Physical characteristics
- Source: confluence of McKinley River and Birch Creek
- • location: near Chilchukabena Lake, Denali National Park and Preserve, Denali Borough
- • coordinates: 63°51′58″N 151°33′22″W﻿ / ﻿63.86611°N 151.55611°W
- • elevation: 647 ft (197 m)
- Mouth: Tanana River
- • location: 32 miles (51 km) northwest of Nenana, Yukon–Koyukuk Census Area
- • coordinates: 64°45′44″N 149°57′56″W﻿ / ﻿64.76222°N 149.96556°W
- • elevation: 279 ft (85 m)
- Length: 108 mi (174 km)

Basin features
- • left: John Hansen Creek
- • right: Bearpaw River, Toklat River

= Kantishna River =

The Kantishna River (Lower Tanana: Khenteethno) is a 108 mi tributary of the Tanana River in the U.S. state of Alaska. Formed by the confluence of the McKinley River with Birch Creek in Denali National Park and Preserve, it drains part of the north slope of the Alaska Range including the Denali massif. The direction of flow is generally north-northeast. The Toklat River is a major tributary.

==Boating==
Boaters can float the Kantishna River and some of its tributaries in canoes, folding canoes and kayaks, or inflatable canoes and kayaks. Some trips begin at Lake Minchumina, run about 50 mi down the Muddy River to Birch Creek, then downstream to the Birch-McKinley confluence (the source of the Kantishna) and then down the Kantishna to the Tanana.

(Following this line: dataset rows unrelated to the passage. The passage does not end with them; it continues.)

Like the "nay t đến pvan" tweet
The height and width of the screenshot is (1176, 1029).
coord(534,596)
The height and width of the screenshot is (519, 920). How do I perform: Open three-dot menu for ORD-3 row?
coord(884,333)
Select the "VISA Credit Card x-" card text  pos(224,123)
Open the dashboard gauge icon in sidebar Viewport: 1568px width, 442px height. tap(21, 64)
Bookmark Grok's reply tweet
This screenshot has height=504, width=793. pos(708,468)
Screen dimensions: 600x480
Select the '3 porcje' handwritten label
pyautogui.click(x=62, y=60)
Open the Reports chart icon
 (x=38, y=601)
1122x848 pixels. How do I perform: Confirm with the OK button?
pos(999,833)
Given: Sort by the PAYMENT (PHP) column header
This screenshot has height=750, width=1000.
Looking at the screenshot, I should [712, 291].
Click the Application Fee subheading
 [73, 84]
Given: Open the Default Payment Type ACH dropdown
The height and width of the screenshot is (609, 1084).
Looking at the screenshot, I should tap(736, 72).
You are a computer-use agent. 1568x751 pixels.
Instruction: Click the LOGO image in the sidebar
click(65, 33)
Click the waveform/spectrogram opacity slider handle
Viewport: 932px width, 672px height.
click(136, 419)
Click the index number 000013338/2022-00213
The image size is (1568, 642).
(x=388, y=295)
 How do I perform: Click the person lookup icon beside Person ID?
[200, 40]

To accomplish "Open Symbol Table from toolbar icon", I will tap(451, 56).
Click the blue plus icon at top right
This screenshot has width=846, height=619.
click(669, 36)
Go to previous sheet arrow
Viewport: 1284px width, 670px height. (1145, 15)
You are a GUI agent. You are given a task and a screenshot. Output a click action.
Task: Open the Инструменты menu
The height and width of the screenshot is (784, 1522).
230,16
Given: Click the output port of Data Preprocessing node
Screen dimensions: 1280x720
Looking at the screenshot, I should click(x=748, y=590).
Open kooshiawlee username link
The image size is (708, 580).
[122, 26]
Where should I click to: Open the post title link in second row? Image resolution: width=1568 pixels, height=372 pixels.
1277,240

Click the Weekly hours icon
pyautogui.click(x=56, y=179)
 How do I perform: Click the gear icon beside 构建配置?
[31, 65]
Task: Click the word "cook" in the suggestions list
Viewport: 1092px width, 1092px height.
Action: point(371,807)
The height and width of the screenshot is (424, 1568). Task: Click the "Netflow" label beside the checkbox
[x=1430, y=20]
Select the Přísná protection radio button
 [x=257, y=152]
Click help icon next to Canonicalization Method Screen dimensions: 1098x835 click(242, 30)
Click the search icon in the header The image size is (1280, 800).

The entire trip is rated Class I (easy) on the International Scale of River Difficulty. Dangers include the possibility of dangerous winds on Minchumina Lake, as well as overhanging trees, stumps, and logs along the streams.

Another tributary, Moose Creek, can be floated for about 50 mi beginning at Wonder Lake or Kantishna and entering the Kantishna River along its middle reaches near Bearpaw. From there to the Tanana, the run is the same as the Lake Minchumina float. The Moose Creek segment includes Class II (medium) rapids.